From Ban Ki Moon, Magdalene Albright and Gordon Brown, to Kofi Annan and Chris Rock, the list reads like a roll call of world celebrities.
“What is this fascination with Kibera among people who do not know what real poverty means?” asked a Daily Nation
editorial. “More to the point, how do Kenyans themselves feel about this backhanded compliment as the custodians of backwardness, filth, misery and absolute deprivation?”
Although a joint UN-Habitat and government-funded upgrading project is going on with 100 families already moved into new units a few months ago, the drive to replace the entire slum with decent low-cost housing is a Herculean task due to the myriad forces at play.
For obvious reasons, slum landlords resist its improvement while the Nubian community claims communal rights over the land, having been settled there at the onset of British colonialism in Kenya.
South African townships – some have degenerated into slums – were established by the apartheid regime to house people of colour who could not be allowed to reside in the “white suburbs”. Located on the outskirts of major cities and housing huge populations, townships were hotbeds of resistance against the apartheid hence they have an important historical significance.
With the majority of black urban South Africans still living in these ghettos 16 years after the end of apartheid, townships have developed their own culture.

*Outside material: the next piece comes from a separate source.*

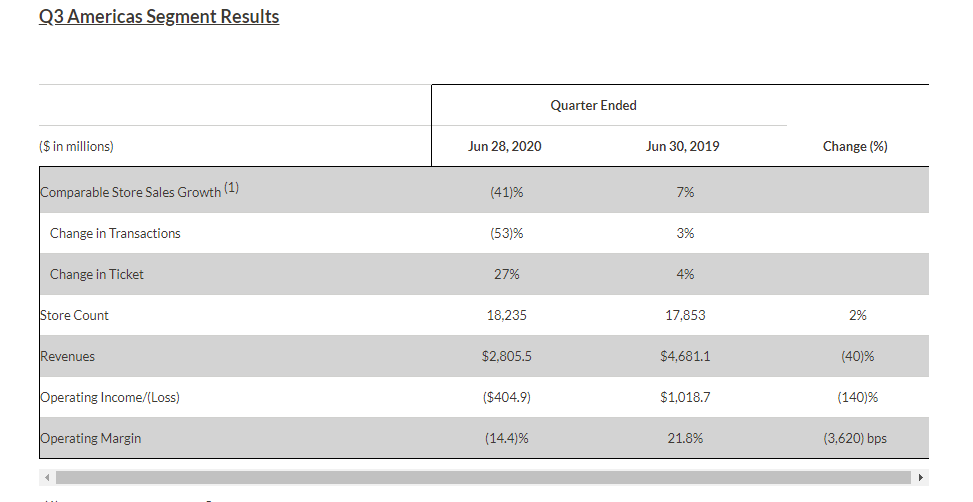Click the ($ in millions) label
The height and width of the screenshot is (502, 973).
click(x=77, y=146)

There is a new influence on music, dance, dress and speech.
Unlike the slum trips in Nairobi, Mumbai or Rio where tourists hurriedly walk through the shanty town and leave before dusk, in South Africa’s township tours the visitors mingle with the residents on a more personal level.
Besides eating out and spending nights in special inns, there are other moments that make a township visit a uniquely emotional and sensory experience, like having drinks with locals in the shebeens (informal pubs) and seeking remedies from the sangoma (mystics) who sell muti or cure for every ailment.
Just outside Johannesburg and housing more than 3.5 million people is the Soweto Township. A conglomerate of 12 informal settlements, Soweto, is one of the most popular spots for tourists because of its anti-apartheid landmarks and authentic township ambience.
In this neighbourhood visitors can see the Hector Pieterson Memorial that commemorates the 1976 student uprising where more than 500 people were killed, and the Nelson Mandela Museum – the house where Madiba lived before his famous arrest.
Other major “squatter camps” are Khayelitsha, Crossroads, Gugulethu and Alexandra. Unlike Kibera and other slums in the world whose main attraction is poverty, South African townships have been hailed as cultural centres that tell the story of the struggle against the apartheid rule. However, due to poverty and unemployment crime is high the townships and tourists have to be escorted.
A word of caution though: A big part of Soweto doesn’t deserve the slum tag and is as well-appointed as Nairobi’s Buru
Buru middle-class neighbourhood.
Although poorism is inspired by the spirit of adventure and curiosity, scholars say that a slum experience prompts demands for social justice, motivates philanthropic tendencies and helps eliminate stereotypes.